Hal ini diungkap sendiri oleh Menteri BUMN, Erick Thohir, yang mengonfirmasi bahwa utang PT PLN (Persero) saat ini mencapai Rp500 triliun. Beliau mengatakan, salah satu cara yang dilakukan untuk membenahi keuangan PLN ialah menekan 50% belanja modal (capital expenditure/capex). (finance.detik.com,4/6/2021)
Sebagai masyarakat awam mungkin kita akan merasa aneh saat mendengar kata untung-rugi pada perusahaan milik negara. Seolah-olah negara tengah berjual beli dengan rakyatnya. Di lain sisi yang selama ini dipahami, BUMN itu berfungsi untuk menyejahterakan rakyat dengan memenuhi semua kebutuhan rakyat.
Sedangkan yang terjadi saat ini adalah seolah-olah perusahaan milik negara ini tidak ada bedanya dengan perusahaan swasta yang berorientasi pada keuntungan semata.
Disinyalir telah terjadi salah urus pada tubuh perusahaan milik negara ini sehingga orientasinya adalah untung-rugi bukan untuk menyejahterakan rakyat. Fungsi bisnis BUMN akhirnya lebih menonjol daripada fungsi pelayanannya.
Ironisnya fungsi bisnis ini pun ternyata tak berjalan. Alih-alih memberi untung besar pada negara, pengelolaannya yang buruk membuat BUMN justru menjadi salah satu sumber masalah bagi negara.
Beberapa BUMN diketahui telah menjadi sarang korupsi yang berujung pada kerugian negara dengan nilai yang fantastis. Sementara yang lainnya terjebak dalam utang yang menggunung atau rugi akibat salah urus. Padahal di saat sama, keuangan negara sedang dalam kondisi nyaris kolaps.

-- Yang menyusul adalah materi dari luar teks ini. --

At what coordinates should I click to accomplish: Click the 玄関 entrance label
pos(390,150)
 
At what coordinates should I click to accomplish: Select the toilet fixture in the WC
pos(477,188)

Di lain sisi banyak yang berspekulasi bahwa BUMN bukan milik negara lagi, melainkan milik segelintir orang hingga sesuka hati dalam mengelolanya. Saat BUMN untung, pihak tertentu saja yang menikmati.
Sementara ketika merugi dan berutang seperti saat ini, masalahnya dibagi-bagi kepada rakyat. Tentu, rakyat lagi yang diminta untuk menyelamatkan BUMN dengan berbagai kenaikan pajak misalnya.
Cara pandang kapitalistik yang lahir dari pemikiran Kapitalisme telah menggerogoti perusahaan milik negara ini dari dalam, hingga mengakibatkan kerapuhan dan keroposnya sendi-sendi pertahanan ekonomi negeri.